U.S. Rep. Alexandria Ocasio-Cortez’s Green New Deal is getting a lot of national attention, but closer to home, a Brooklyn lawmaker is proposing a climate change solution at the street level.
Councilmember Mark Treyger has introduced legislation to require the Department of Transportation (DOE) to explore the idea of applying some type of light-colored substance to street asphalt to reflect sunlight and lower the temperature on the city’s roadways. The reason: Dark colored asphalt absorbs the sun’s rays, Treyger said.
Specifically, Treyger’s bill, which he introduced on Weds., Feb. 13, would require DOT to conduct a feasibility study that would look at the types of materials that could be applied to reduce street surface temperatures. The study would also include cost estimates.
Once completed, the study would be submitted to the mayor and the City Council speaker for review.
New York City has more than 6,000 miles of roadways.
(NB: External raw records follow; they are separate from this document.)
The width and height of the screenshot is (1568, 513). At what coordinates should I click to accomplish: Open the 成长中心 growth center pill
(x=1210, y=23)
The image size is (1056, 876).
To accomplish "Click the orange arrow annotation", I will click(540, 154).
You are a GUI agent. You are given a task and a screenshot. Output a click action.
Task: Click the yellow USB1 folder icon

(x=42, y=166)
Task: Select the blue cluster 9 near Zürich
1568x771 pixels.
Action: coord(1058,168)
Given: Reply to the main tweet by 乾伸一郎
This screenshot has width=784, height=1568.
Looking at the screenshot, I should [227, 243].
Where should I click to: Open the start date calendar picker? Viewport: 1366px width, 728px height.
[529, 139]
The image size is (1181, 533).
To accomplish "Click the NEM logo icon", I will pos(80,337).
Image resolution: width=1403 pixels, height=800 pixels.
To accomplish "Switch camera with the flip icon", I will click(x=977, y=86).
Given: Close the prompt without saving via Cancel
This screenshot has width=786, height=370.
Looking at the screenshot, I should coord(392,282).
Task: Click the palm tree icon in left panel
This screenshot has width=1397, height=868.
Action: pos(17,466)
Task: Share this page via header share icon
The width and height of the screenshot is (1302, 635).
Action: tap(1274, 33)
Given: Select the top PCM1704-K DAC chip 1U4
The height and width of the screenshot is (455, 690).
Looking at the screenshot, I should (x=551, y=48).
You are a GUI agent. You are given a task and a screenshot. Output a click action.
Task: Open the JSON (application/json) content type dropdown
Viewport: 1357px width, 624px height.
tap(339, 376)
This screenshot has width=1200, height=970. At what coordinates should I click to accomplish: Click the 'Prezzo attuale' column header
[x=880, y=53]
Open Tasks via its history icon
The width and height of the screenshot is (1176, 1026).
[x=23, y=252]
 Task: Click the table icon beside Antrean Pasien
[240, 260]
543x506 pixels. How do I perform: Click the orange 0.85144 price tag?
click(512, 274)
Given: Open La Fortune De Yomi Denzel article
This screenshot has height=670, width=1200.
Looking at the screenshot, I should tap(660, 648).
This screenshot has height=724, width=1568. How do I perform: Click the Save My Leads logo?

Other cities are starting to explore street surface coatings, according to Treyger, who said preliminary testing in Los Angeles found that applying sunlight-reflective materials to street surfaces reduces temperatures by as much as 10-15 degrees.
To further bolster his argument, Treyger pointed to a phenomenon known as the Urban Heat Island Effect, which finds that urban areas like New York, with its prevalence of buildings, concrete and asphalt, and lack of vegetation, have significantly higher temperatures than surrounding rural areas.
“Now more than ever, we need creative and practical solutions to combating climate change that can produce tangible results as soon as possible,” said Treyger, a Democrat who represents Coney Island, Gravesend and parts of Bensonhurst. “Reducing the temperature of our street surfaces can lessen the impact of the Urban Heat Island Effect, lower energy consumption and cut energy costs. It can also protect more New Yorkers from extreme heat, which disproportionately affects our most vulnerable communities.”
Ida Sanoff, executive director of the Natural Resources Protective Association, an environmental protection organization based in Brooklyn, said that while Treyger’s legislation sounds intriguing, she was reserving judgment.
“I would like to know the cost. And I would like to know if the material they would apply would be as durable as what we have now,” she told this newspaper.
Lowering the temperature on the street can also reduce healthcare costs, said Treyger, who added that extreme heat is the top cause of weather-related deaths in the U.S. New York City sees an average of 450 heat-related visits to emergency rooms every year, he said.
There is another benefit to lowering street surface temperatures, according to Treyger, who predicted that it would lead to less reliance on air conditioning, which in turn would reduce energy consumption and decrease emissions.
The city should be doing more to encourage energy conservation, according to Sanoff.
“We are ignoring conservation. We should be promoting it. There are things people can do as individuals about energy consumption. Open your windows instead of turning on the air-conditioner in the summer. Turn off the lights when you leave the room,” she said.
Climate change isn’t just a global issue, it also hits people at a grass-roots level, Sanoff said.
As an example, Sanoff, who lives in Brighton Beach, said she and her neighbors have noticed a troubling shift in the winds coming off the Atlantic Ocean over the past five years.
“We used to get a cool sea breeze at 2:30 in the afternoon. You could set your watch by it. But now, it’s not happening. We’re getting a hot, dry wind from the west,” she said. “Climate change is real and it’s not going away.”